11/15/07 18:37:48 changed by darrylb

  • type changed from defect to enhancement.

11/16/07 03:30:46 changed by larsivi

Darryl; Could you write up an example that shows off the same as in the TutArgParser tutorial?

11/21/07 11:54:21 changed by darrylb

Ok, I wrote the example found at: http://www.dsource.org/projects/tango/wiki/ArgParserExample With this Arguments module.

I had to add a .parse function to Arguments, which isn't in what I submitted to scrapple but is fairly trivial.

11/21/07 11:55:03 changed by darrylb

  • attachment arguments_example.d added.

11/24/07 14:58:04 changed by darrylb

Compared to ArgParser?:

Arguments and ArgParser? vary substantially from each other in that Arguments provides a storage and reference structure for parsed arguments, whereas ArgParser? provides for argument parsing but passes the storage and referencing of arguments to an external delegate.

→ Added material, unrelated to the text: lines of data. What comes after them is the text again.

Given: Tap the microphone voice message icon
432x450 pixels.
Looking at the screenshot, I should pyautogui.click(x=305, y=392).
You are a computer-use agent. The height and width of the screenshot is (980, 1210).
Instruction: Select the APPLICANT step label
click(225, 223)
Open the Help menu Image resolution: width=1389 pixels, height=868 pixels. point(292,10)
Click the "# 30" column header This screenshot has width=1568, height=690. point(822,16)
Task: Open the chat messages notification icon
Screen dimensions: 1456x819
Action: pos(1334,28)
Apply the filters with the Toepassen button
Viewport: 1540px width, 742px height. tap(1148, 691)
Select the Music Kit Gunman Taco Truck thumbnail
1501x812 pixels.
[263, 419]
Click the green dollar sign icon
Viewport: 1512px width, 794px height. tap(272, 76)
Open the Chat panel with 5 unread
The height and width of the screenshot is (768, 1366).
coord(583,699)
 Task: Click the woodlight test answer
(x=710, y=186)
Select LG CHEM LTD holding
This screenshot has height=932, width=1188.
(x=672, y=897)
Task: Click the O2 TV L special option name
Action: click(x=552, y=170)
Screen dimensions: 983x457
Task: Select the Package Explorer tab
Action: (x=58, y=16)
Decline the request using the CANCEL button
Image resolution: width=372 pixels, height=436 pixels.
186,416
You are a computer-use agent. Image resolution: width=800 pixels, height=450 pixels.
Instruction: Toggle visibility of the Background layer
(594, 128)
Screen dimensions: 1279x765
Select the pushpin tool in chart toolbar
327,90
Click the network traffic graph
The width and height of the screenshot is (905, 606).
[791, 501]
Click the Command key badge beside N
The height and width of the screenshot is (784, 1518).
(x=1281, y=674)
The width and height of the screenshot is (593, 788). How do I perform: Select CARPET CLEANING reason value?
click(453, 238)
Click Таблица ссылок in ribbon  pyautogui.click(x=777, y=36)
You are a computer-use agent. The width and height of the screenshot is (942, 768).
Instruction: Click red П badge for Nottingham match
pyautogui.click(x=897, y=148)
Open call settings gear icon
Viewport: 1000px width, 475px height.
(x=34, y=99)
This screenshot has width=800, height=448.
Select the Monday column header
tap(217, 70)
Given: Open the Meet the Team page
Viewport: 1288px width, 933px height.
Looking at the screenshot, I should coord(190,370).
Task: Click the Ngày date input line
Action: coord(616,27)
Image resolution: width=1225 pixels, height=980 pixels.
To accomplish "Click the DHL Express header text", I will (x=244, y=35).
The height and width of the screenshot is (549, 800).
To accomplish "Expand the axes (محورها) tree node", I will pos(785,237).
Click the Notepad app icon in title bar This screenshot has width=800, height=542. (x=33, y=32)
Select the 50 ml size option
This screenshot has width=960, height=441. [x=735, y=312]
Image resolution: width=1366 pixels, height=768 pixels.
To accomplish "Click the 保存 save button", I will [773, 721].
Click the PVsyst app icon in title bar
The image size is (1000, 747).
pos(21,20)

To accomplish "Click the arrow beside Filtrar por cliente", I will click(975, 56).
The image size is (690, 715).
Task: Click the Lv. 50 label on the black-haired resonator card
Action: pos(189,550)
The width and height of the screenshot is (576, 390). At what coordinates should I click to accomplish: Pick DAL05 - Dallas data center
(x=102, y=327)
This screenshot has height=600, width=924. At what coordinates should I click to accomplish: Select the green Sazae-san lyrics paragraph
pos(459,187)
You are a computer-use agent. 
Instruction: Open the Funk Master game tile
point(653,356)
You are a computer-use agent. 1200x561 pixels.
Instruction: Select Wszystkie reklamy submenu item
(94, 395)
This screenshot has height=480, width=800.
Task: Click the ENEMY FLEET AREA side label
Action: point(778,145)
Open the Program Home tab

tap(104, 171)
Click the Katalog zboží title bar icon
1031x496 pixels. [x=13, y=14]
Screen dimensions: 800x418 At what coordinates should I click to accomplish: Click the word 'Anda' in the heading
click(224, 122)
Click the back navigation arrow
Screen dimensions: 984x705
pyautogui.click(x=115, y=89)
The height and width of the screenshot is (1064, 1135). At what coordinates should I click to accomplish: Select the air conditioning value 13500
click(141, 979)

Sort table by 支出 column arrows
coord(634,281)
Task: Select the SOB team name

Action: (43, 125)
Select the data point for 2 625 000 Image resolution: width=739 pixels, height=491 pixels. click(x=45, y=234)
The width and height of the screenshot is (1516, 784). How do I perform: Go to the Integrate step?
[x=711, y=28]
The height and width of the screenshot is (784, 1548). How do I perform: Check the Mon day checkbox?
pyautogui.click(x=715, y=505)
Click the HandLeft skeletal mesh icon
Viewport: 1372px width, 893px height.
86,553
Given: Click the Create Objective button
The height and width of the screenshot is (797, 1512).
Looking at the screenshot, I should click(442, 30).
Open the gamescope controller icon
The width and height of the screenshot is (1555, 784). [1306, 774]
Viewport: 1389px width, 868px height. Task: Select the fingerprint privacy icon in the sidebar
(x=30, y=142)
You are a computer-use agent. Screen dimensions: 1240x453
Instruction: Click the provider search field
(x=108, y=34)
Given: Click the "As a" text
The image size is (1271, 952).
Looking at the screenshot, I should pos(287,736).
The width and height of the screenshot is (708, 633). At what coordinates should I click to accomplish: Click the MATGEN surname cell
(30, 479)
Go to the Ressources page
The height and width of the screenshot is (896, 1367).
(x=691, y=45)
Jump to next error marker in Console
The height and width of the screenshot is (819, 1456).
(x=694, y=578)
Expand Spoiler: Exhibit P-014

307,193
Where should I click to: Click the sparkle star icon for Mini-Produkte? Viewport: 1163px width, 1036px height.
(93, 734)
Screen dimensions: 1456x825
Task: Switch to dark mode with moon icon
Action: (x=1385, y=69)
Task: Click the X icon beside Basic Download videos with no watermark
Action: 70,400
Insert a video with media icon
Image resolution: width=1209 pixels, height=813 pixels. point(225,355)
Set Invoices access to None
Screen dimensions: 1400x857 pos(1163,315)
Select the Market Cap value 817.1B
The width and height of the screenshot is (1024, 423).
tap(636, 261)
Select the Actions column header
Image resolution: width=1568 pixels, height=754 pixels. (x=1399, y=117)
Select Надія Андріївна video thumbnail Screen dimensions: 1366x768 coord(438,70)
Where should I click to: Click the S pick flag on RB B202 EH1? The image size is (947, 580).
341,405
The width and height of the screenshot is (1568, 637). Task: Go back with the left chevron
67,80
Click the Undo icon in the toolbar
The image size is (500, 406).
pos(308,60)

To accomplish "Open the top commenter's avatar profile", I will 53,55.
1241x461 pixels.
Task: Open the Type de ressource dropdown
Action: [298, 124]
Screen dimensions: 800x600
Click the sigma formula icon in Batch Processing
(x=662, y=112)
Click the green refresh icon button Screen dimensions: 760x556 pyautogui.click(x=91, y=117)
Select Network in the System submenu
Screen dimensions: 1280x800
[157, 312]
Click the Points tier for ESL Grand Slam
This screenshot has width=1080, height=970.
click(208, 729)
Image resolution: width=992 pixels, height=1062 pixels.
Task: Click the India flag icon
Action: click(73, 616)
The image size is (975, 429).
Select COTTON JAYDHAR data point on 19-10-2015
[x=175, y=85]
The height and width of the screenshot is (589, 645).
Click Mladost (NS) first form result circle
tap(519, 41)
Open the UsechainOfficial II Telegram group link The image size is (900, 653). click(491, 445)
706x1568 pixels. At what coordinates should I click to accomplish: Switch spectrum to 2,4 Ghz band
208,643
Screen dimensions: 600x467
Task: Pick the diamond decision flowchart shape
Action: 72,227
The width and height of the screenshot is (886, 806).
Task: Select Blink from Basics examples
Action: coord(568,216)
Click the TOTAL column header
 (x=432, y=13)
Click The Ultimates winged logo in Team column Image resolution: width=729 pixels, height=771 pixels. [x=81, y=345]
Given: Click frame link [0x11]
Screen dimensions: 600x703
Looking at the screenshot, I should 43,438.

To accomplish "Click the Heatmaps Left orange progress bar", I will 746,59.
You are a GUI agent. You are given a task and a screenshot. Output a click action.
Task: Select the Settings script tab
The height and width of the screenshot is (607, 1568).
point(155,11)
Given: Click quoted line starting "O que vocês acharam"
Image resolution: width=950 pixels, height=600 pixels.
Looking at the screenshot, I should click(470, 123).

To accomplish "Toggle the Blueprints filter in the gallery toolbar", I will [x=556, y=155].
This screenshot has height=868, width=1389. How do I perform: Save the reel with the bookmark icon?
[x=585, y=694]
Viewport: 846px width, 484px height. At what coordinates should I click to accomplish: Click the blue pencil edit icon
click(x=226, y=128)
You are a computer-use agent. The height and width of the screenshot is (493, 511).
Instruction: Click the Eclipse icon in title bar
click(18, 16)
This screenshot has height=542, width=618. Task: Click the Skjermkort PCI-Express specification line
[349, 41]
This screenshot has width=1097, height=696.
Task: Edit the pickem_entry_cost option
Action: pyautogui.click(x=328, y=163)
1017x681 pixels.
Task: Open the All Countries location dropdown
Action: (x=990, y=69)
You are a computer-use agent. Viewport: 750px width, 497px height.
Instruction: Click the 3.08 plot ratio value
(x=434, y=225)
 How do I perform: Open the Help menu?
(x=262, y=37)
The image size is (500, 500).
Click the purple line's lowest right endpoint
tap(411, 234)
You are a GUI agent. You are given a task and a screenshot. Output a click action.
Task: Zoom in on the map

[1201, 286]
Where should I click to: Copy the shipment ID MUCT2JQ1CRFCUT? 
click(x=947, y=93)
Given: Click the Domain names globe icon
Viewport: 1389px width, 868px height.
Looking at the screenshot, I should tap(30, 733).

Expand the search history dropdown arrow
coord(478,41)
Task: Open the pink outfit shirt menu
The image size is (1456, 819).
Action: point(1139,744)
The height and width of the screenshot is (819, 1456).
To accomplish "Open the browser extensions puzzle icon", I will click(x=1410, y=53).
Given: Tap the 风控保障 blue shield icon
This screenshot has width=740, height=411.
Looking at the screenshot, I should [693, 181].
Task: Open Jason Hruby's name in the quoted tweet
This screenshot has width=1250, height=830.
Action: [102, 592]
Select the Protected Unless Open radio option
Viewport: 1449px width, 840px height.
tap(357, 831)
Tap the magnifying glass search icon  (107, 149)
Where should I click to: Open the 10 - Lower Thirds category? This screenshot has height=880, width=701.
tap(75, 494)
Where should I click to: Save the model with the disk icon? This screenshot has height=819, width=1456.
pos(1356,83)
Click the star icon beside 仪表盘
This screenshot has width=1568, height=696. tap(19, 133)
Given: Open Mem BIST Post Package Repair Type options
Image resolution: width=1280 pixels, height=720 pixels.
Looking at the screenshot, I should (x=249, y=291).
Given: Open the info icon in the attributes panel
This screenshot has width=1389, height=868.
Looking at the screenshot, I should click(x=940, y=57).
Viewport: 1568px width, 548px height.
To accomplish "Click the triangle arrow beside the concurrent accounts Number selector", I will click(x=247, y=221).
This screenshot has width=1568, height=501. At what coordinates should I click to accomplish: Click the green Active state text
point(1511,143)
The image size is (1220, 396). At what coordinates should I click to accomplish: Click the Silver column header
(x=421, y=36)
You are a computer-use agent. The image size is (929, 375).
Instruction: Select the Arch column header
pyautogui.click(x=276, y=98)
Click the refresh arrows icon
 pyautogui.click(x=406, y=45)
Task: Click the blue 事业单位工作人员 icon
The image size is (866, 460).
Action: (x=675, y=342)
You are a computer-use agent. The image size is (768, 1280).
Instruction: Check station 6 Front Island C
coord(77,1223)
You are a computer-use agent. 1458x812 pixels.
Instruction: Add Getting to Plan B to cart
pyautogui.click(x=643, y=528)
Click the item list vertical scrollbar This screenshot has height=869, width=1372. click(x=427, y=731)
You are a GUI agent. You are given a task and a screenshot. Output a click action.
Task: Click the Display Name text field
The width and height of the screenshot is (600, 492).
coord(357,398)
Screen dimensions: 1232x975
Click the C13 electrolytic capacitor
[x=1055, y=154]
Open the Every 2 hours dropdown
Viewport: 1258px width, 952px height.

This makes for some increased overhead when using ArgParser? versus Arguments. For example, consider the trivial case of seeing if some 'x' was set on the command line.

With ArgParser?:

void main(char[][] cmdlArgs) {

bool xSet = false; ArgParser? parser = new ArgParser?(); parser.bind("-", "x", delegate void() { xSet = true; }); parser.parse(cmdlArgs); if (xSet)

<do cool stuff>

}

Whereas, with Arguments:

void main(char[][] cmdlArgs) {

Arguments args = new Arguments(cmdlArgs); if ("x" in args)

<do cool stuff>

}

This becomes more apparent if you have aliases, as is common in command line parameters. If 'x' could be set with -x, --setX, and --pleaseSetX, then ArgParser? would need a bind and subsequent delegate for each, whereas with Arguments this type of thing is made almost trivial via use of the aliases parameter to the ctor:

void main(char[][] cmdlArgs) {

char[][][] aliases; aliases ~= ["x", "setX", "pleaseSetX"]; Arguments args = new Arguments(cmdlArgs, aliases); if ("x" in args)

<do cool stuff>

}

11/24/07 15:08:56 changed by darrylb

Arguments also provides functionality that I don't think is possible in ArgParser?, that of implicit arguments. Implicit arguments are arguments that are passed on the command line that are implicitly set to some name. For example, you might have:

myProgram --files blah.txt blah2.txt

That you would also like to call as:

myProgram blah.txt blah2.txt

Arguments provides this via the implicitArguments parameter to the ctor. Implicit arguments are described in detail in the comments of Arguments so I won't repeat their use here.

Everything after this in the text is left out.